Work task » Begin with the line holding "This screenshot has" and end with the last line of the records below. Set down exactly those lines and leave out every picture.

Records for the task »
=== Section Start ===

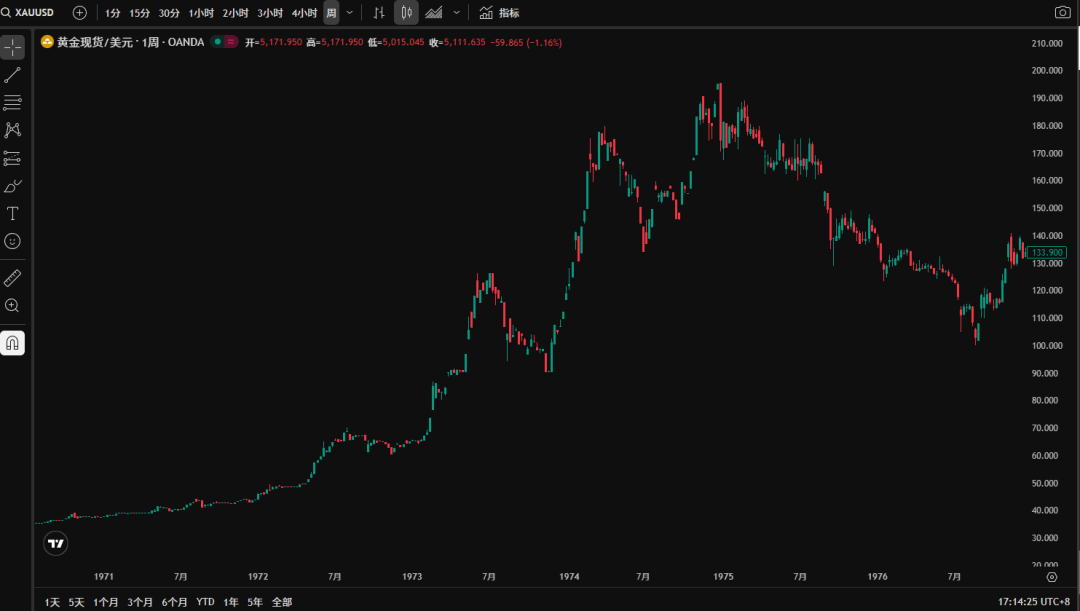Expand the chart style dropdown arrow
The image size is (1080, 611).
tap(457, 12)
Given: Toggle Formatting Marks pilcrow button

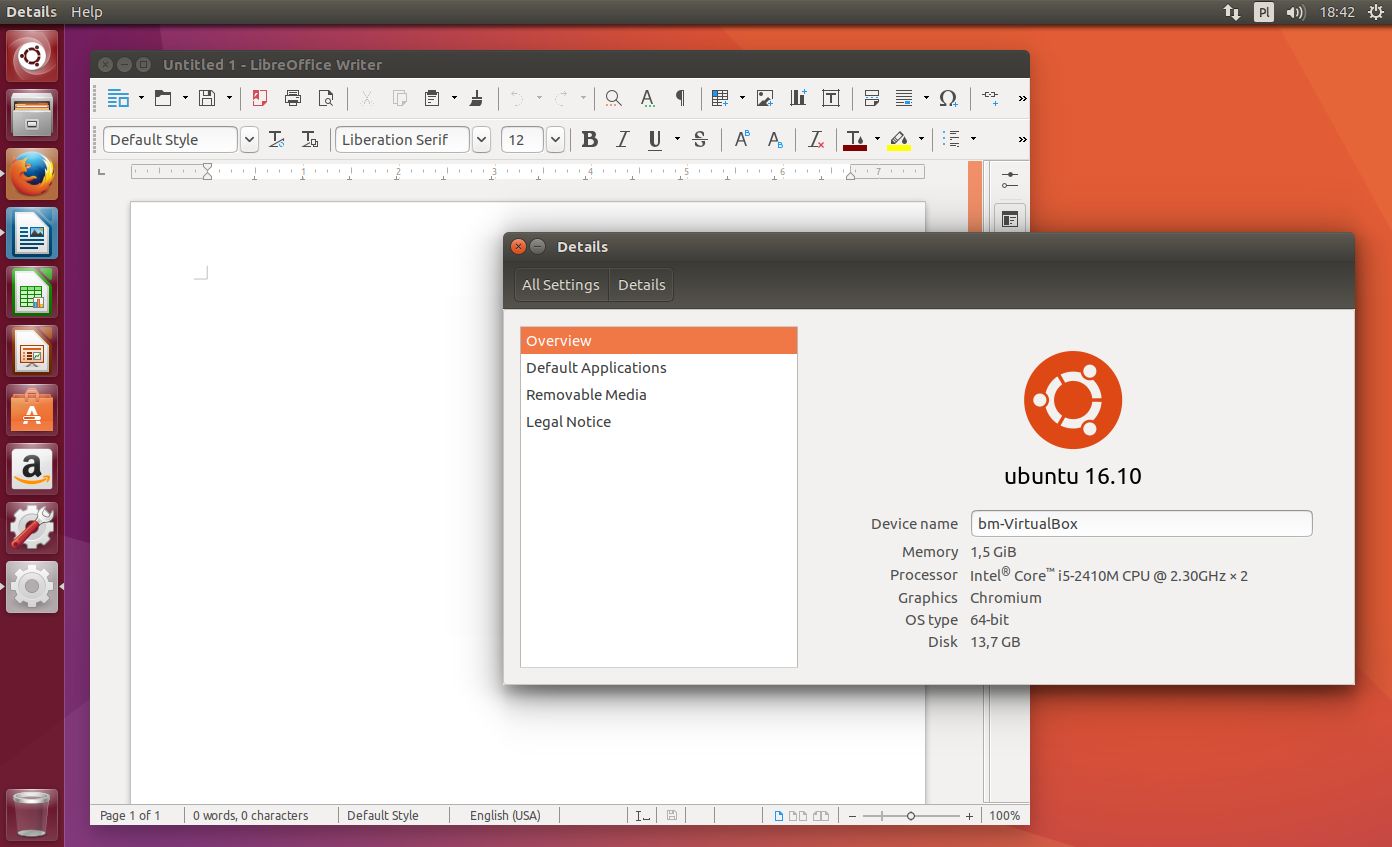Looking at the screenshot, I should pyautogui.click(x=680, y=98).
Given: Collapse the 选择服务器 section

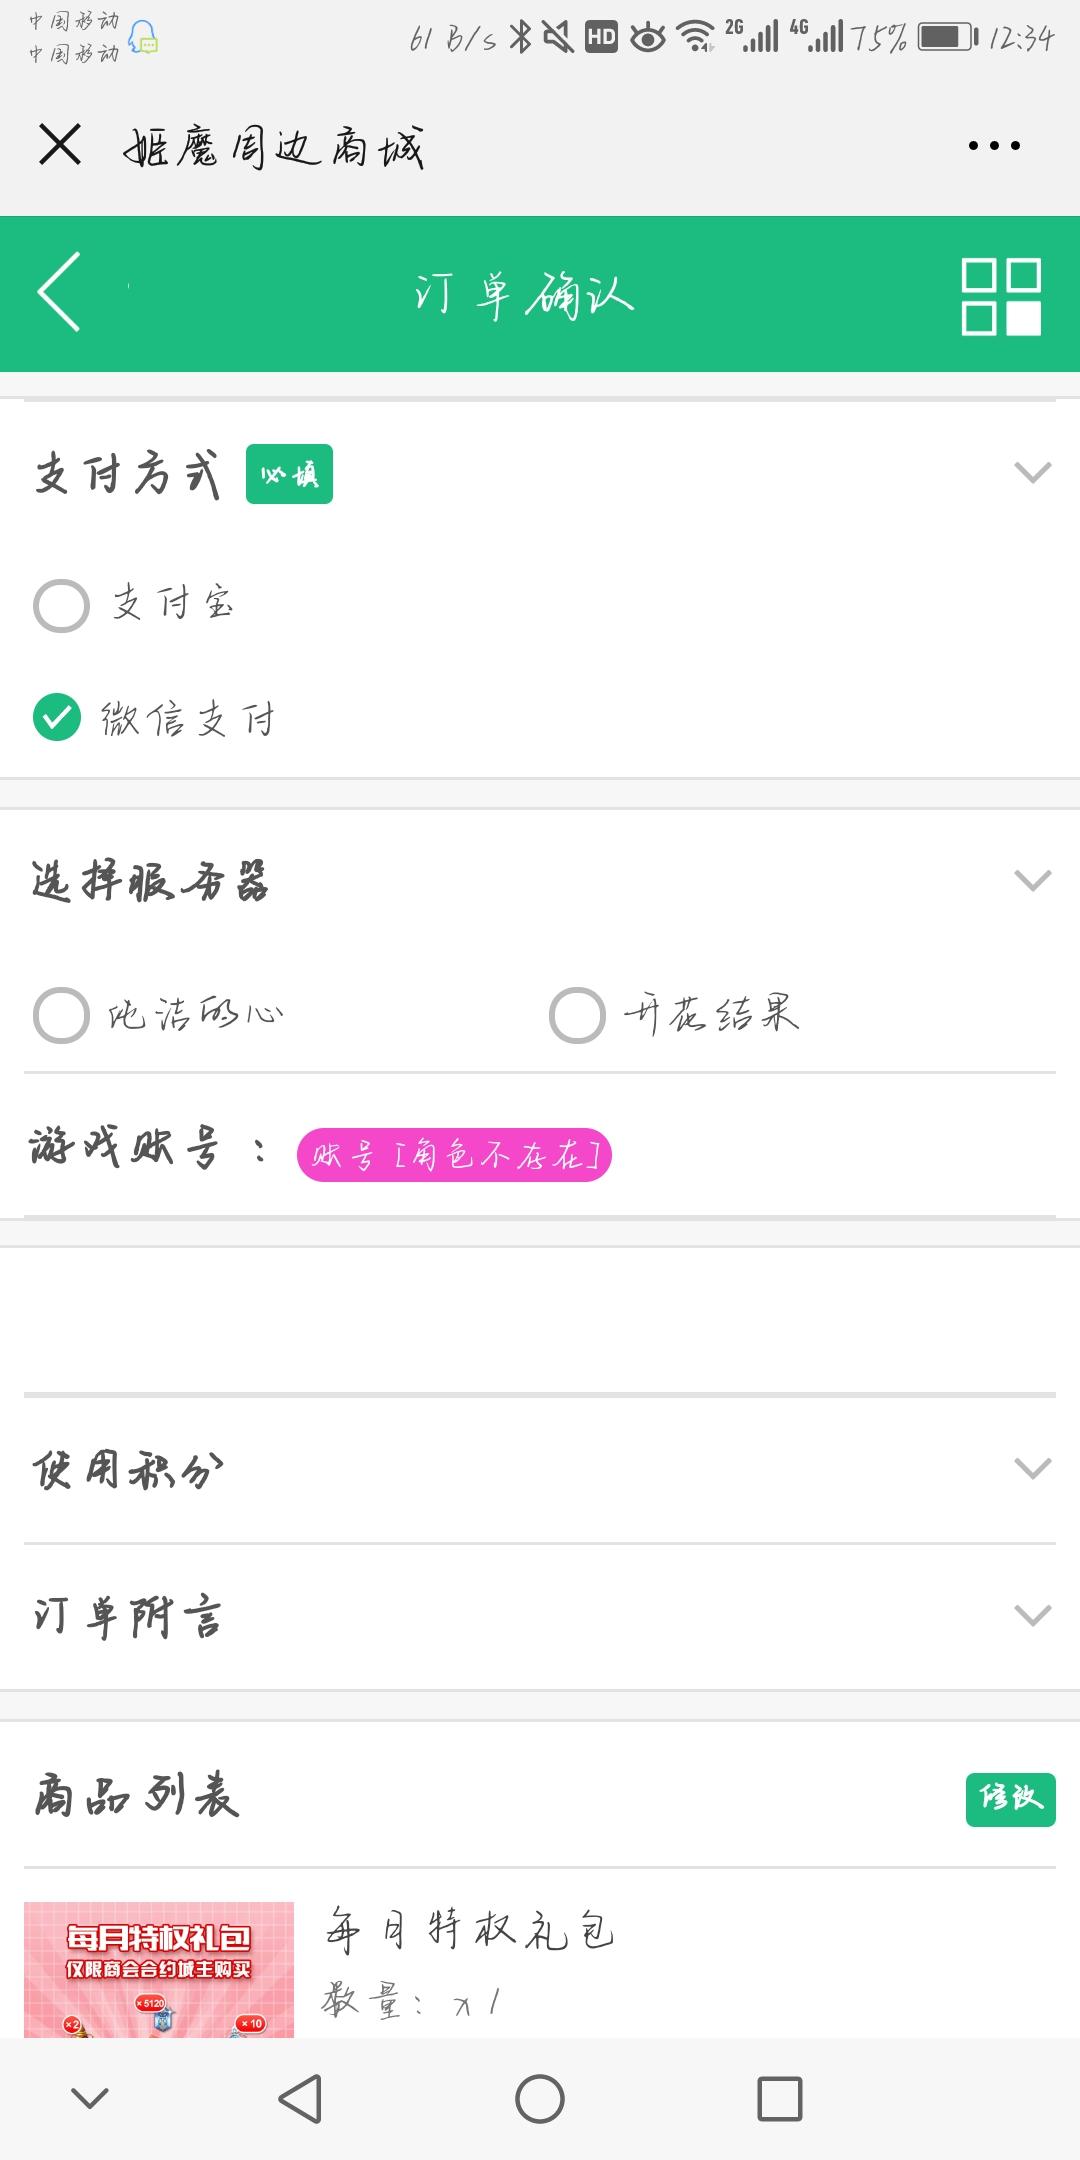Looking at the screenshot, I should [x=1033, y=880].
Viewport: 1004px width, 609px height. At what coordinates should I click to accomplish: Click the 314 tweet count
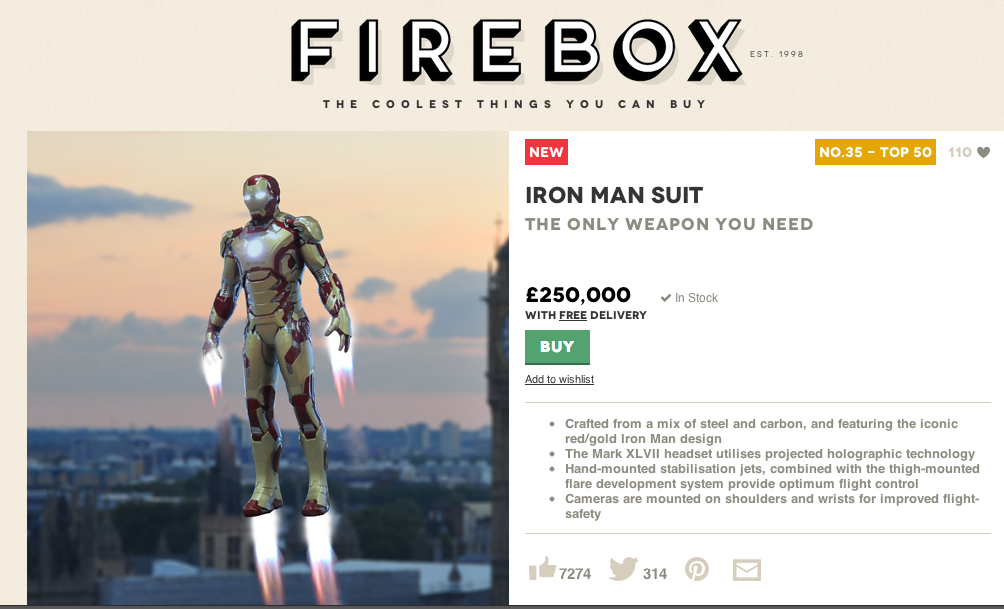(655, 574)
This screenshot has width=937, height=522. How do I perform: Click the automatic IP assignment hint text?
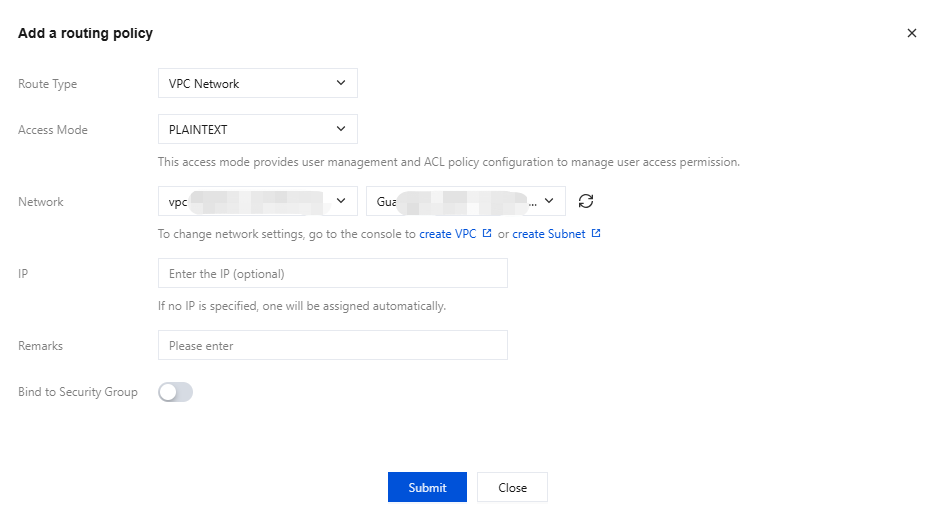coord(301,306)
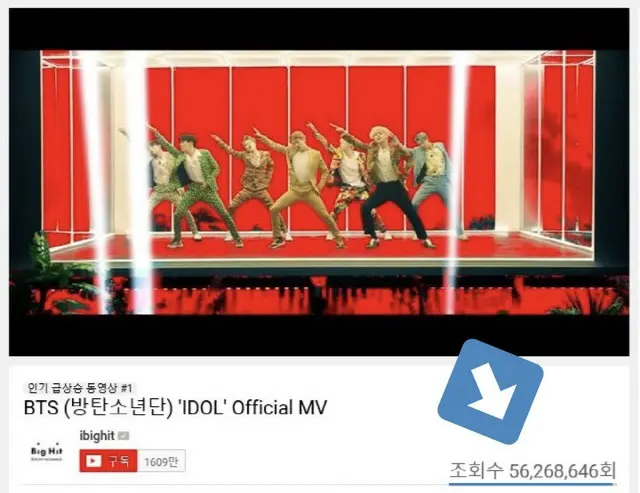Click the YouTube play logo in subscribe button
Image resolution: width=640 pixels, height=493 pixels.
[93, 461]
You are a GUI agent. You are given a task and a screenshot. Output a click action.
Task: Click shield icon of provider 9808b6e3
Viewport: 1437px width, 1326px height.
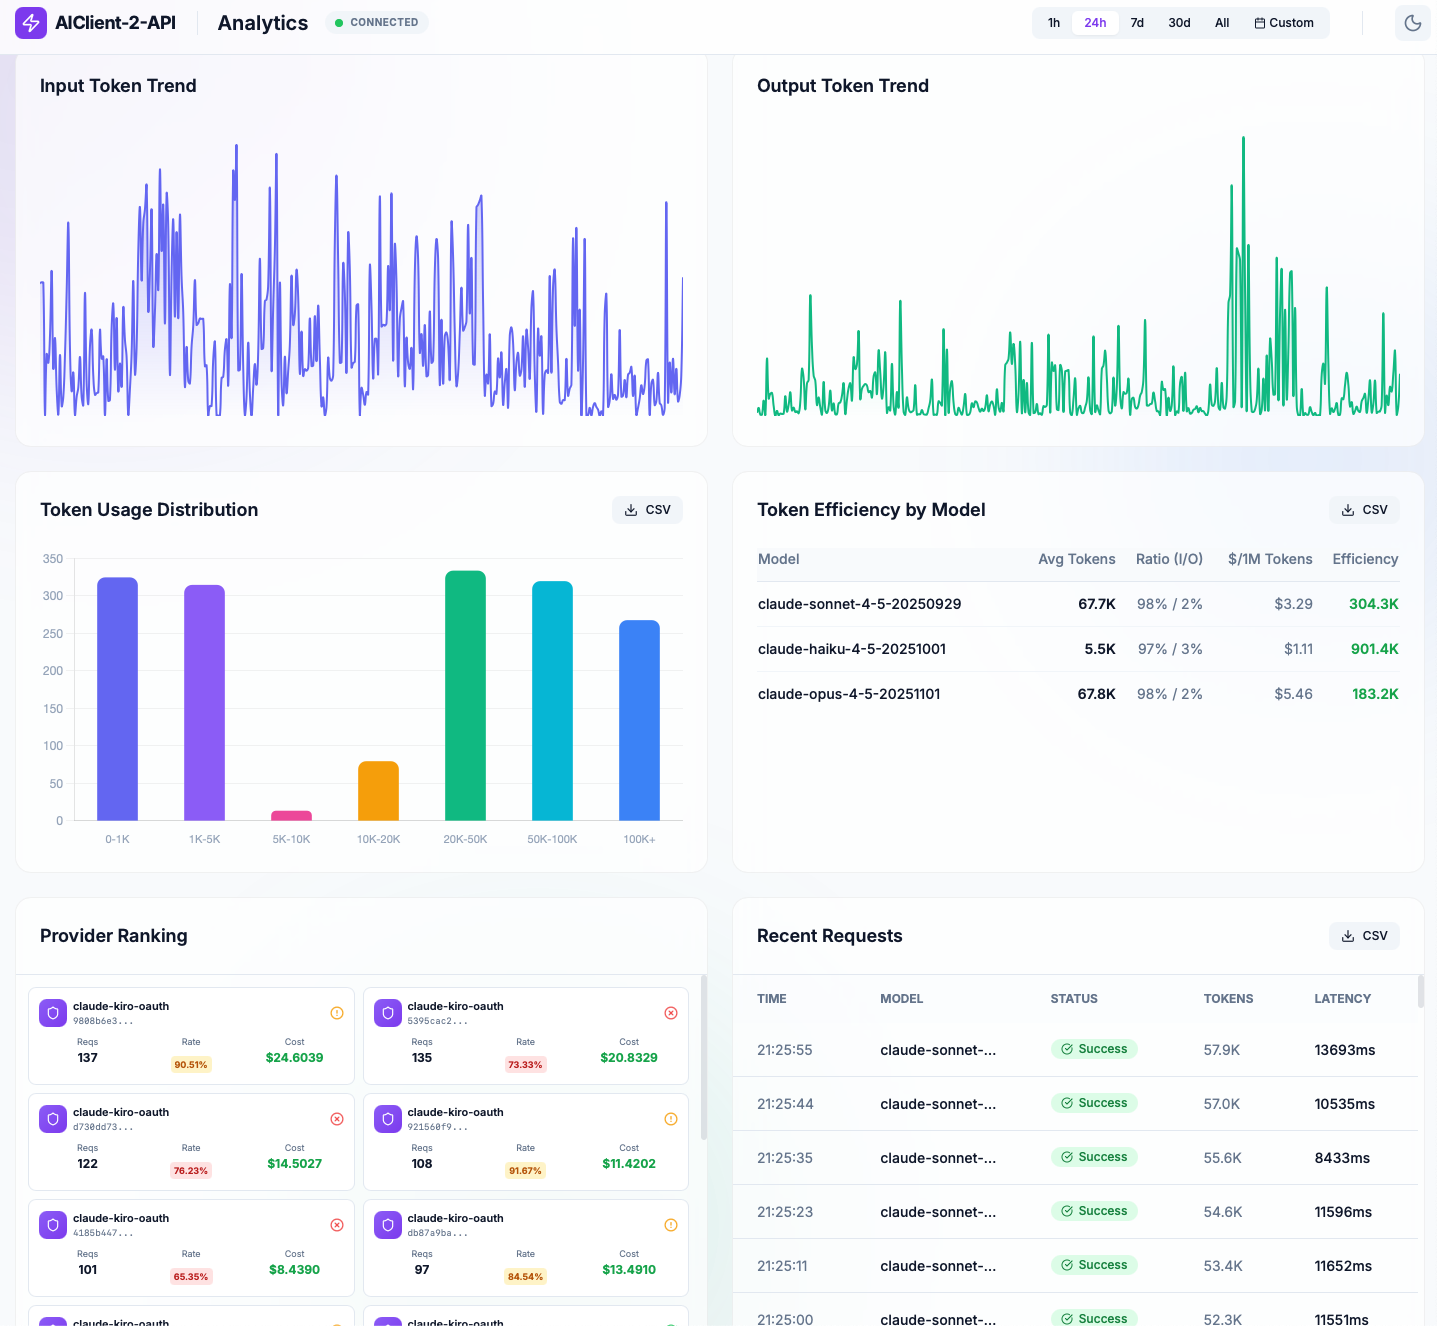[x=53, y=1013]
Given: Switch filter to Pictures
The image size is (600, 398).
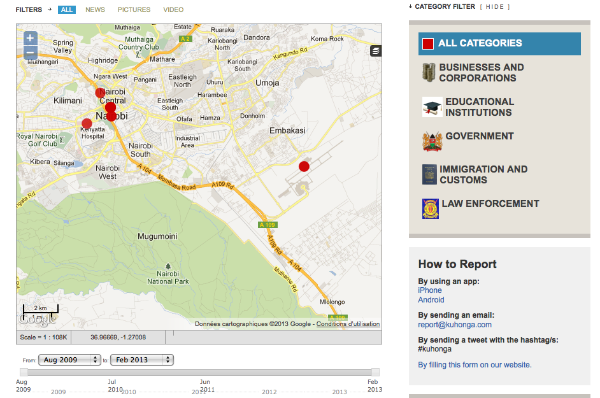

=== Section End ===

Exercise solution »
This screenshot has width=937, height=522. How do I perform: Click the automatic IP assignment hint text?
coord(301,306)
Click the YouTube play logo in subscribe button
Image resolution: width=640 pixels, height=493 pixels.
[93, 461]
You are a GUI agent. You are given a task and a screenshot. Output a click action.
Task: Click shield icon of provider 9808b6e3
Viewport: 1437px width, 1326px height.
[x=53, y=1013]
Given: Switch filter to Pictures
The image size is (600, 398).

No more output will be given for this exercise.